Challenge accepted: from Youth ChalleNGe to Soldier

  • Published
  • By Maj. Robert Taylor
  • Idaho Army National Guard

PIERCE, Idaho – The Idaho Youth ChalleNGe Academy’s newest class of candidates is currently going through a two-week acclimation phase. During this phase, candidates are challenged to adapt to the program’s rigid schedule, strict rules and culture of personal accountability.

The academy conducts two classes each year. Idaho National Guard Soldiers and Airmen volunteer to supplement the academy’s full-time cadre to assist during its first phase in a state active duty status.

For most of the Soldiers and Airmen, this rotation is their first experience with the Youth ChalleNGe, though some Guard members have supported multiple acclimation periods at the academy.

For Pfc. Riley Ward, this semester’s rotation is his first as a cadre member, but he has extensive knowledge of the program’s goals and procedures.
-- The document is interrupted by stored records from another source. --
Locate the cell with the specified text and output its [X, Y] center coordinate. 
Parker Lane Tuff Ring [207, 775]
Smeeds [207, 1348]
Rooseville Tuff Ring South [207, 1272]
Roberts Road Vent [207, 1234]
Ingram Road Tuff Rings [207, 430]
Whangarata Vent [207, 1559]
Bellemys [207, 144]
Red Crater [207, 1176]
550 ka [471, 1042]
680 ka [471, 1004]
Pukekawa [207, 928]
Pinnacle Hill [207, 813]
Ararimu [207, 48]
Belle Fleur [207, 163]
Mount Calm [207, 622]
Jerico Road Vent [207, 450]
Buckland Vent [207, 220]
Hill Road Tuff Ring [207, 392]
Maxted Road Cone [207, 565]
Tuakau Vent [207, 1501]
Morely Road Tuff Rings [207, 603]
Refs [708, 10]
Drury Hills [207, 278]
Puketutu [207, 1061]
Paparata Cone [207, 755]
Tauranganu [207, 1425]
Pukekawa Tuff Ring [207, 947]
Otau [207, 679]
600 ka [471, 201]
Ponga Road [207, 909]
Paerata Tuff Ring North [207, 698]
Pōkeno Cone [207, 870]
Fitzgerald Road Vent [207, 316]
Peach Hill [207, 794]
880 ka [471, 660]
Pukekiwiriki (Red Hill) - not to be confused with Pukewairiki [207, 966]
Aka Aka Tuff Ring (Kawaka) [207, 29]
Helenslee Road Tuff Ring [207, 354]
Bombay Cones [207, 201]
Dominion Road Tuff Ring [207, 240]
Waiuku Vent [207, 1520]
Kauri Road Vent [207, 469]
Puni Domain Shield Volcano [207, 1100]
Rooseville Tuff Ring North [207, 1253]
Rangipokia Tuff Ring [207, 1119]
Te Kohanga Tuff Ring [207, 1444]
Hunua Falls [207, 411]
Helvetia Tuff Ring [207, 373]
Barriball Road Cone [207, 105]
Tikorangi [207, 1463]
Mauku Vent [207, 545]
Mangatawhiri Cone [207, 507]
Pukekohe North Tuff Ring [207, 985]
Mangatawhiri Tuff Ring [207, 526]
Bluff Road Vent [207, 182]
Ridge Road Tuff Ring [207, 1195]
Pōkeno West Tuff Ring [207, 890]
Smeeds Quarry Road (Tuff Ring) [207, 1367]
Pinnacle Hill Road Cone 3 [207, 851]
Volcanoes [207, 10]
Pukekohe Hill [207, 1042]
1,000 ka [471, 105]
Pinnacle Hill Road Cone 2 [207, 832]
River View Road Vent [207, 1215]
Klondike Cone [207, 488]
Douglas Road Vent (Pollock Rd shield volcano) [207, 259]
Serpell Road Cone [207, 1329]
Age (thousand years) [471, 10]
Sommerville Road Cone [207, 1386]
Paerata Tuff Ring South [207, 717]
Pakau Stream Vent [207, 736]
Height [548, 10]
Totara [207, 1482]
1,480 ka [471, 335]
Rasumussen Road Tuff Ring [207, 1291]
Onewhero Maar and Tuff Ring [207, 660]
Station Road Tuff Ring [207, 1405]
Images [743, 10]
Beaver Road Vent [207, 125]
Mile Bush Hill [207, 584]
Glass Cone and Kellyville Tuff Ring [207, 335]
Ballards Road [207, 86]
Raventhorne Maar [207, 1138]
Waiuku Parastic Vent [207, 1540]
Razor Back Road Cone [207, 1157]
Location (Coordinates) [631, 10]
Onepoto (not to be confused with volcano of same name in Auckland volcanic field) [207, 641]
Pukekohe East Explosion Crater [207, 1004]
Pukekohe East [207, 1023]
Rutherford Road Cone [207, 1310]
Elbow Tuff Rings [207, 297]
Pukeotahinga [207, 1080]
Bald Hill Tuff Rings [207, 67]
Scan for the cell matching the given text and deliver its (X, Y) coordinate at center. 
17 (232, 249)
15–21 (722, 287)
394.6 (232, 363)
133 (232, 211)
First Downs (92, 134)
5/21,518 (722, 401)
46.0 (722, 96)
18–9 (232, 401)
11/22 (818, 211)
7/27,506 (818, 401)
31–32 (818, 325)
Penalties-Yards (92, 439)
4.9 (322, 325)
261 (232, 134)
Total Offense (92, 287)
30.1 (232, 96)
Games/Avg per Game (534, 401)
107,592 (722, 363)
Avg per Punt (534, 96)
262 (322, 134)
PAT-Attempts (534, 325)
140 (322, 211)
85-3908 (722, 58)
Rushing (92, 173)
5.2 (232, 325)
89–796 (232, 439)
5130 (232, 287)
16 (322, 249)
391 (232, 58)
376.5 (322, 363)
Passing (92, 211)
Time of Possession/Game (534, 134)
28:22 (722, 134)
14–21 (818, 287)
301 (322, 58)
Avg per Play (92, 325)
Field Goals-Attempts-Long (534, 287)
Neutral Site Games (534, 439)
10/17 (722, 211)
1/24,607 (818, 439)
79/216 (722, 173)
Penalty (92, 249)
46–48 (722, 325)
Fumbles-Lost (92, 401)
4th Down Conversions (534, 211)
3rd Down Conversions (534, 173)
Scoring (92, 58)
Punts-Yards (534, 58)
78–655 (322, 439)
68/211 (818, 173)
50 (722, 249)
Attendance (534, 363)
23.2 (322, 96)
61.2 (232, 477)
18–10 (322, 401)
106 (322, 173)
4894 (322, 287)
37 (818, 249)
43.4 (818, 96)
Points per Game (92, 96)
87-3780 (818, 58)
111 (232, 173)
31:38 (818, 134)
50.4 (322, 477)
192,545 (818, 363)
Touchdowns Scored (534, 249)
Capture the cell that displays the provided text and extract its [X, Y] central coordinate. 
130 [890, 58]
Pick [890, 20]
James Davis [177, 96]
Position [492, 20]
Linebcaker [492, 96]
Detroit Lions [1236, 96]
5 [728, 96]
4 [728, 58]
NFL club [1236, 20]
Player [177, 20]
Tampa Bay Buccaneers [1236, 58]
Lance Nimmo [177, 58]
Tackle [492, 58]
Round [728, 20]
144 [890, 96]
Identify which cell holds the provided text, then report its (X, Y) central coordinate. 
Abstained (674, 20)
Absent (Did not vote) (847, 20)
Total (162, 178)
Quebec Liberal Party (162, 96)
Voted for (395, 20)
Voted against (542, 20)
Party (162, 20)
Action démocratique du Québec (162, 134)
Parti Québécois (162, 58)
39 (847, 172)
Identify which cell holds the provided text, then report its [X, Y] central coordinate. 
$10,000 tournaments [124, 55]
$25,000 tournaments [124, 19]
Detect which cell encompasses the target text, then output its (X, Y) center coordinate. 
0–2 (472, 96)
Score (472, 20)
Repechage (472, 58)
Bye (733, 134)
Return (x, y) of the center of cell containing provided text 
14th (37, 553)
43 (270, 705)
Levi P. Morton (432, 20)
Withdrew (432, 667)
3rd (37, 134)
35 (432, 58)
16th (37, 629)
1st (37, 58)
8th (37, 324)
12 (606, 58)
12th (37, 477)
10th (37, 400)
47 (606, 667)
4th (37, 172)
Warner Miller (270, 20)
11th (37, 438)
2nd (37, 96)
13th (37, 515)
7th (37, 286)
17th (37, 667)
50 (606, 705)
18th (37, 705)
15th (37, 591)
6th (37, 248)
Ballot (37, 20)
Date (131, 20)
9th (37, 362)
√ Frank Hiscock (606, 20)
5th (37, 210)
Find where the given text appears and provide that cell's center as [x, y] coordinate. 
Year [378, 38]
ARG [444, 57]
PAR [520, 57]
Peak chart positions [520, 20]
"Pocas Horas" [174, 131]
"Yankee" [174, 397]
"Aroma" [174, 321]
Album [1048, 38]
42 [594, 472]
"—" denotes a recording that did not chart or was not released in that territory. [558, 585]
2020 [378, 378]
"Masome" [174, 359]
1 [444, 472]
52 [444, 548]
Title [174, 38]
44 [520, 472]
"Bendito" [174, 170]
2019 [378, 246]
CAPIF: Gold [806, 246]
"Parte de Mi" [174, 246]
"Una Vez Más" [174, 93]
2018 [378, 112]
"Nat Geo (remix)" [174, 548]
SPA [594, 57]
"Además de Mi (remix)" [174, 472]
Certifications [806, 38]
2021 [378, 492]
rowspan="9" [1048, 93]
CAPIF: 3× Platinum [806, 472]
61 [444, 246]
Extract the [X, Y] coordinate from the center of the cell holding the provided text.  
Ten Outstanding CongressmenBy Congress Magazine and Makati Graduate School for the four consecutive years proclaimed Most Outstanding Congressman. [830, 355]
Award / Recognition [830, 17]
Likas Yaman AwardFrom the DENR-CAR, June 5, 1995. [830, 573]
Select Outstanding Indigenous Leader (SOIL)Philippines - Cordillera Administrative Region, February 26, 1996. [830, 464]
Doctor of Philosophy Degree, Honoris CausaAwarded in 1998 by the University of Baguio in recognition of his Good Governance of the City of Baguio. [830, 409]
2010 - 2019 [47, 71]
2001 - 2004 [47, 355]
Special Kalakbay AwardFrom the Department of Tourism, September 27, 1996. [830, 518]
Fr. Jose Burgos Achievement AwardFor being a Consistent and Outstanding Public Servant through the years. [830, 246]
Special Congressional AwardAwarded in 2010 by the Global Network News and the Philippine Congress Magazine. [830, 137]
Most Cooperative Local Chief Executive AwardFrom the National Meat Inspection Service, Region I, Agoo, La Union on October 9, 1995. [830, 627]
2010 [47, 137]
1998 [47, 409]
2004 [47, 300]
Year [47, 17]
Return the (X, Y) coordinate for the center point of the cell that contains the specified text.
Ward graduated from the program as a cadet in 2018.

“When I graduated, I felt like it was just a matter of time before I came back in a U.S. Army uniform,” Ward said.

Ward enlisted into the Idaho Army National Guard in 2019 when he was 17. Though the academy offers cadets the chance to earn up to 14 high school credits, a diploma from the school, or a GED, Ward said he dropped out of high school shortly after returning home from the academy and earned his GED on his own.

Every cadet is paired with a mentor while they complete the 22-week residential phase. Ward’s mentor was Col. Dan Lister, the Idaho Army National Guard’s chief information officer and director of information management. Ward said Lister told him about the Idaho Army National Guard and the organization’s benefits.

“I liked the structure of the Youth ChalleNGe,” Ward said. “I figured it’d been stupid not to enlist since I thrived in the environment.”

Ward is a 25B information technology specialist assigned to Company Charlie, 116th Brigade Engineer Battalion. Ward lives in Nampa and drills in Boise at Gowen Field. Though Lister is the Idaho Army National Guard’s senior IT officer, Ward’s love of technology drove him toward the same career field as his mentor.

“When I was six, my dad sat me in front of an old Windows computer, and I fell in love with technology then,” he said. “It’s always been a passion. I figured I might as well do something I enjoy while I’m in the Army.”

Ward said he has received a lot of training in his career field and that he’s never had a bad day in the Army. He plans to attend college and work his way up to his dream job: the head of network security for Dell Technology.

Ward said he attended the academy after a series of behavioral issues got him in trouble with his parents.

“I was a piece of crap to my parents, and they had enough, so they sent me here,” he said.

Ward acknowledged he was doing things at the time he shouldn’t have been doing, though he was never charged with any crimes.

“I learned discipline at the academy,” he said. “That’s all I really needed. I knew what the right thing to do was; I just didn’t feel like doing it. I realized to be successful; I couldn’t be in trouble with the law. These are basic things everyone knows, but I refused to do.”

Since 2014, more than 1,300 students from nearly every county in Idaho have attended the academy. The program is free for 16 to 18-year-old students who are at risk of dropping out of high school or who already have. Cadets attend a 22-week residential program in Pierce, Idaho. They remain part of the program for the following 12 months to ensure students stay on track to continue their education or find employment.

There are 40 Youth ChalleNGe academies throughout the country, which each state’s National Guard runs.

Nearly 80 percent of the Idaho Youth ChalleNGe Academy’s cadets return to their high school back on track to graduate with their class after completing the residential program. Another 10 percent earn their GED, while the remaining 10 percent earn enough credits to graduate from the academy with a high school diploma. Approximately 10 percent of the program’s graduates have joined the military, though the academy is not a military school and military service is not required for attendance.

“Since I did exactly what they are doing now, I have a better feeling of what candidates are going through as they adjust to the academy,” Ward said. “A lot of them are coming off stuff and are in a new environment. I know exactly what that feels like. I feel more equipped to help them with whatever they need to do.”